Über den 2. und 3. August wird dann der deutsche Mobilmachungsschwerpunkt im Westen sichtbar, die Noten vom 2. August legen die deutsche Absicht des West-Schwerpunktes offen und die belgische Ablehnung am 3. August macht klar, dass es zum Krieg zwischen Deutschland und Belgien kommen würde, weil die Dinge zu weit gegangen waren und Deutschland schon zu weit in der Klemme steckte, als dass es die belgische Neutralität jetzt noch respektieren konnte, es sei denn Paris zog die Reißleine und erklärte seine Neutralität.


Du machst in der Bewertung der Ereignisse meiner Meinung nach einen kleinen aber entscheidenden Fehler:

Du setzt vorraus, dass den Briten von Anfang an bekannt war, dass der Schlieffenplan für Deutschland mittlerweile alternativlos war.

Wenn man das tut, ist der Stimmungsumschwung nach dem 1. August in Großbritannien natürlich nur schwer erklärbar.

Wenn man demgegenüber voraussetzt, dass die Londoner Regierung (nicht unbedingt das ganze parlament, gschweige denn die gesammte britische Öffentlichkeit) zwar gesicherte Kenntnis vom Schlieffenplan in Groben Zügen hatte, aber nicht wusste, dass das das einzige Szenario war, gestaltet sich die Sache etwas anders:

Bis zum 2. August hatte Deutschland nichts unternommen, dass klar auf eine Absicht hinwies im Westen anzugreifen.

Berlin hatte am 1. August um 17:00 Uhr Mobilmachung angeordnet, aber die war am Abend des 1. August noch nicht so weit fortgeschritten, dass für das Ausland der West-Fokus klar erkennbar gewesen wäre.
natürlich begannen Züge nach Westen zu rollen, aber das konnten angesichts der französischen Mobilmachung auch erstmal nur Bedeckungstruppen für die Westgrenze sein, dass das die Hauptarmee war, dürfte erst am 2. August unmissverständlich klar geworden sein (und zwar durch die Noten an Luxemburg und Brüssel).

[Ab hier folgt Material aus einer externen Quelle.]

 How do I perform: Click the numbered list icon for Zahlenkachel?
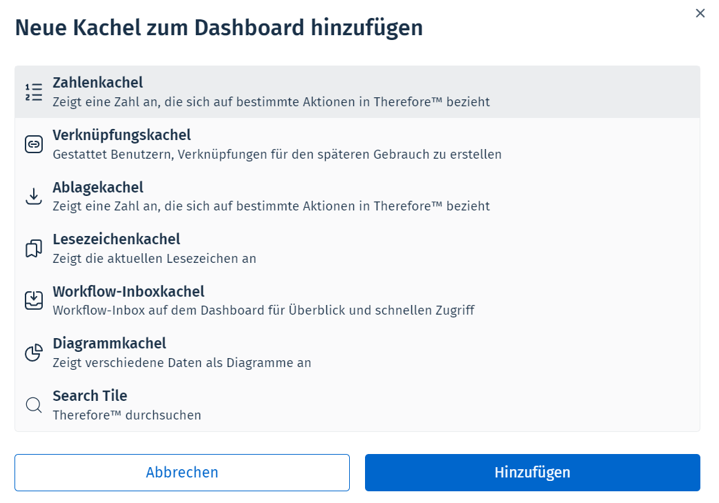point(34,92)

Ansonsten hatte Berlin stand Abend des 1. August 1914 zwar Russland den Krieg erklärt, im Westen aber nichts unternommen (es hatte am Vortag Paris zur Neutralität angehalten) und es hatte noch keine Anstalten gemacht, auf Luxemburg und Brüssel einzuwirken.

Meine These, woran der Stimmungsumschwung in GB zwischen dem 1. August und dem 3. August 1914 lag wäre:

Erst am 2. August wird für London unmissverständlich klar, dass sich da ein Westszenario anbahnte, während alle Maßnahmen, die Deutschland am 1. August für das Ausland erkennbar getroffen hatte, durchaus noch auf einen Ost-Aufmarsch und defensives Verhalten im Westen hinauslaufen konnten.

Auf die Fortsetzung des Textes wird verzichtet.